At times like this, investing can be challenging. You check your portfolio, and all your holdings are down. You open a newspaper and the headlines read something along the lines of “Billions wiped off the FTSE 100.” And then you get the ‘perma-bears’ – the analysts who have been talking up a financial apocalypse for years – proclaiming that they were right all along and that the world is ending.
So, now what? What should investors be doing with the FTSE 100 falling sharply?
We’ve seen it all before
The first thing to understand is that we’ve seen this kind of market volatility before. And we’ll see it again. It’s what markets do. Over and over again. Essentially, there are two main scenarios.

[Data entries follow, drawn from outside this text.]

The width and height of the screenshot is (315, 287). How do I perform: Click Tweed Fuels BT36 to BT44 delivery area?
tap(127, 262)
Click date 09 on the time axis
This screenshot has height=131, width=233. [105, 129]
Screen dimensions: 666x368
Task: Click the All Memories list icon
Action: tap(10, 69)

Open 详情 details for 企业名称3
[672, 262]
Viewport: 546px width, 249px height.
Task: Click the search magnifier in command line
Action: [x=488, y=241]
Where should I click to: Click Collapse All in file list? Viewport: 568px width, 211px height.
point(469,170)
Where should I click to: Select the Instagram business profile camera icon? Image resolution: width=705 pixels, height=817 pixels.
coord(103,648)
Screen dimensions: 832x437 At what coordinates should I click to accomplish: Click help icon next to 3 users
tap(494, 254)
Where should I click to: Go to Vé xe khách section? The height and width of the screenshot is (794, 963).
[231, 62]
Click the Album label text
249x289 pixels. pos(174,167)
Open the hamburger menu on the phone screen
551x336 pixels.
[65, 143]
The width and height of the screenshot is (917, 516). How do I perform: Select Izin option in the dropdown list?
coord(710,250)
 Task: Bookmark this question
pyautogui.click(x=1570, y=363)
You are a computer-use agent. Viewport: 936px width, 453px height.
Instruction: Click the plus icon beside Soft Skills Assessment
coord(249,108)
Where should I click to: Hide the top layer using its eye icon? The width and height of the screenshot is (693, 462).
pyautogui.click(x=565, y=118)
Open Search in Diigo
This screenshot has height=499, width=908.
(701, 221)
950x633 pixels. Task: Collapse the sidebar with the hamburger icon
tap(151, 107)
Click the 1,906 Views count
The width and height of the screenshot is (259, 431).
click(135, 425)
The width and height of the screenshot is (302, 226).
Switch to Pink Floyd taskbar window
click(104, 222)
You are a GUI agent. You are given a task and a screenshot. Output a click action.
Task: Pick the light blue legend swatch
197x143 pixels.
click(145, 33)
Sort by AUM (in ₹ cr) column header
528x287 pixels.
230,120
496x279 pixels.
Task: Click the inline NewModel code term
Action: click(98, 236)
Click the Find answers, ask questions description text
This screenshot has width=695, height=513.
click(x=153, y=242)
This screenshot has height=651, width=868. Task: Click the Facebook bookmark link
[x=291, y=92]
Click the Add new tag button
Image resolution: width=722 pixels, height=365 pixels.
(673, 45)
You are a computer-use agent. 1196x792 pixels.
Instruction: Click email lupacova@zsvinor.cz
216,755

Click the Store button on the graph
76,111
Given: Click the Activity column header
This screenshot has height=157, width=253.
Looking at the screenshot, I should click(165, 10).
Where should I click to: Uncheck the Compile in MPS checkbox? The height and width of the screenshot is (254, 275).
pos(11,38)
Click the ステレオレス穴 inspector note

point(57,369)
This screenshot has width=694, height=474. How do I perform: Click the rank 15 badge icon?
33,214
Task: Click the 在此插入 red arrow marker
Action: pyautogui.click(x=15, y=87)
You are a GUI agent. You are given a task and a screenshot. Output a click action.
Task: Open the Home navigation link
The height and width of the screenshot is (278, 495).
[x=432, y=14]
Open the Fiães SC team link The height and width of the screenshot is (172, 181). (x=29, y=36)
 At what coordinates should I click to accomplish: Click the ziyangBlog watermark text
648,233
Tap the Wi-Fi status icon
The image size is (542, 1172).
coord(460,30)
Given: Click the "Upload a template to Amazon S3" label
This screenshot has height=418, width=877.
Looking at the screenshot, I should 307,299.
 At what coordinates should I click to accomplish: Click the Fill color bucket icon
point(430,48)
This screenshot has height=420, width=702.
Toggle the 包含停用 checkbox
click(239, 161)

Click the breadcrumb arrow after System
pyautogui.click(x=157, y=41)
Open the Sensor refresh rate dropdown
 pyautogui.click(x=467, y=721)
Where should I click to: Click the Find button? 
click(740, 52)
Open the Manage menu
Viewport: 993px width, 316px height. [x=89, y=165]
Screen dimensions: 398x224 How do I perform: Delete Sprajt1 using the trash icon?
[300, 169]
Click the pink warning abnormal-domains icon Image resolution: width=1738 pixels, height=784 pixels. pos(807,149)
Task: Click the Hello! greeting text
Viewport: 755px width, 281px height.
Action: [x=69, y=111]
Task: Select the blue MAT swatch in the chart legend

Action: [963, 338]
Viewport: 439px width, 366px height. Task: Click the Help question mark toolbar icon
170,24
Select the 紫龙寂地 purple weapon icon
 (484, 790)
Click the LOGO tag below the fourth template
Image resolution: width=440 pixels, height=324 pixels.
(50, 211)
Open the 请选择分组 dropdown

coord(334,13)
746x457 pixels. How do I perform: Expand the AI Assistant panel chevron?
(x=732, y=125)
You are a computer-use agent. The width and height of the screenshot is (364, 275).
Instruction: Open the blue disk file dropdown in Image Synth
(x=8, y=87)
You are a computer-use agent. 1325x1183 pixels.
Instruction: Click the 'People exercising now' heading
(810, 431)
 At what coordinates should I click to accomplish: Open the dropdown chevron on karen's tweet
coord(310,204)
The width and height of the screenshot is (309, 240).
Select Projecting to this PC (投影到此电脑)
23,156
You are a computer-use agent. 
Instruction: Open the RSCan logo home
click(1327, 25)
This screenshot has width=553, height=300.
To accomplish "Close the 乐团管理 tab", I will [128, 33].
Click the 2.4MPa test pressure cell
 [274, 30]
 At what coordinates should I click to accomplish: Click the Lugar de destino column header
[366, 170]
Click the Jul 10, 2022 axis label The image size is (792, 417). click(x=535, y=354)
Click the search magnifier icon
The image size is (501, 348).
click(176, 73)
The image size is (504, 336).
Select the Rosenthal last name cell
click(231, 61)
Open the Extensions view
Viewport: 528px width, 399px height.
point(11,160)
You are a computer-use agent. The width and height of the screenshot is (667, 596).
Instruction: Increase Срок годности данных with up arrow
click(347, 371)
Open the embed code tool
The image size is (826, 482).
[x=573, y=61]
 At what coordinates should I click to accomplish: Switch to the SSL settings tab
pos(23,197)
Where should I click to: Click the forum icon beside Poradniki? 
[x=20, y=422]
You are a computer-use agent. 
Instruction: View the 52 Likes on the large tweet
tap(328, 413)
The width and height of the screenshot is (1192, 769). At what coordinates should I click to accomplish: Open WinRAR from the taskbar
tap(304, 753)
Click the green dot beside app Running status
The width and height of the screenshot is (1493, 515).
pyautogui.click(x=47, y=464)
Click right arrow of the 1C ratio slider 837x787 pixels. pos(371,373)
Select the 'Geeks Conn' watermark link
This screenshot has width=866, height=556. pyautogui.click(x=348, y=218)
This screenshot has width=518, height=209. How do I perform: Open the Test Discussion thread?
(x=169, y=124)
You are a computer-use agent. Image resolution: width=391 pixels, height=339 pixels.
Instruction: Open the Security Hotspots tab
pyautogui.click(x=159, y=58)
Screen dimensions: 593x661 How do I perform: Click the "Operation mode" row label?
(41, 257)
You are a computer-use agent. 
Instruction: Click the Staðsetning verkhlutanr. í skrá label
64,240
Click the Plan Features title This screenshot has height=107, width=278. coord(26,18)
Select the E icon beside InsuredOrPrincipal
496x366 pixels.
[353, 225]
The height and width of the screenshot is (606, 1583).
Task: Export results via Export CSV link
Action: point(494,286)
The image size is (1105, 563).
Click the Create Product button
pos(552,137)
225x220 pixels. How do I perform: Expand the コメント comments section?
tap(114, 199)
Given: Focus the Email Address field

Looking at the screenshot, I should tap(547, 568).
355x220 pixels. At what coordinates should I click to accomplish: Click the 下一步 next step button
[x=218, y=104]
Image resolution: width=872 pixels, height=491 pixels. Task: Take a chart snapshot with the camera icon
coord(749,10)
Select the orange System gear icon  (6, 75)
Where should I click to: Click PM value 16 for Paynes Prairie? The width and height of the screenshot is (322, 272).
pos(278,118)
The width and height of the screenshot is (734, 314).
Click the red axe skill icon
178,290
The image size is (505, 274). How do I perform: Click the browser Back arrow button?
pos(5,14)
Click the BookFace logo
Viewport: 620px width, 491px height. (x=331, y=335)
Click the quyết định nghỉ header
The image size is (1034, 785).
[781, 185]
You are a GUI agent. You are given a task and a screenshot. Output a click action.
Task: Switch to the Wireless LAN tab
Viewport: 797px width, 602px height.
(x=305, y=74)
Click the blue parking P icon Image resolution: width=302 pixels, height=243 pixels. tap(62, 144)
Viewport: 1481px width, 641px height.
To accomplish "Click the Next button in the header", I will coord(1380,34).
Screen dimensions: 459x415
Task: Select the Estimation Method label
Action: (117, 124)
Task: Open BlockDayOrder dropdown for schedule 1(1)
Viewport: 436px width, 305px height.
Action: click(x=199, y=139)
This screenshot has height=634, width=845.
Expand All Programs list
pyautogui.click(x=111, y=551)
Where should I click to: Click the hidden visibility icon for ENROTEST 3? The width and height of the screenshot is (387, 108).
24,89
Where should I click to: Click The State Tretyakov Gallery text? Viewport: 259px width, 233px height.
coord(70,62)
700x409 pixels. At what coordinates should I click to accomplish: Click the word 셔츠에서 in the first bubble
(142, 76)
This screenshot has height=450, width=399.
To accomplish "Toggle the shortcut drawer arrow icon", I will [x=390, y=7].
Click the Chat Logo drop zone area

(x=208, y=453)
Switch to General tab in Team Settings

Most of the time, stock market wobbles are a temporary thing. Investors work themselves into a frenzy over particular economic issues, yet after a short while, markets shake off the panic and resume their upward trends. We saw this after the Brexit vote. On average, you can expect a fall of 10% or so every 12-18 months.
On the other hand, occasionally – and this is a much more infrequent event – jitters do result in further falls and markets experience a full-on crash. This happened a decade ago during the Global Financial Crisis and in the early 2000s after the dotcom boom.
The question people are asking right now is this: is the current market turbulence a minor blip or is it likely to result in a full-scale market meltdown?
The power of profits
Unfortunately, I don’t have an answer to this question. No one does. The market could keep falling in the short term or it could bounce.
However, what I do know is that the power of democratic capitalism is an amazing thing and that if you’re willing to invest your money into stocks over the long term, it’s possible to create life-changing wealth, as stock markets tend to produce returns of 8%-10% per year, on average, over the long run.
Just ask Warren Buffett, who earlier this year pointed out that had you invested $10,000 in the US stock market on the day he made his first stock purchase in 1942, your investment would have grown to over $50m by May this year.
The stock market has always had its ups and downs. The key is not to be panicked out of the market when investing makes you feel uncomfortable.
What to do now
The way I see it, the key things to do right now are:
Stay calm. Realise that this volatility is likely to pass eventually.
Stop checking your portfolio. Focusing on your losses won’t help. Take your mind off the market.
Reframe your mindset. Instead of thinking about stock prices falling, see opportunities to buy high-quality companies at lower prices. Buying low and selling high is the key to making a profit.
Be patient. Investing is, and always has been, a long-term game.
Investing can be challenging at times, no doubt. Stick to your investment strategy over the long term though, and history suggests you’re likely to be rewarded.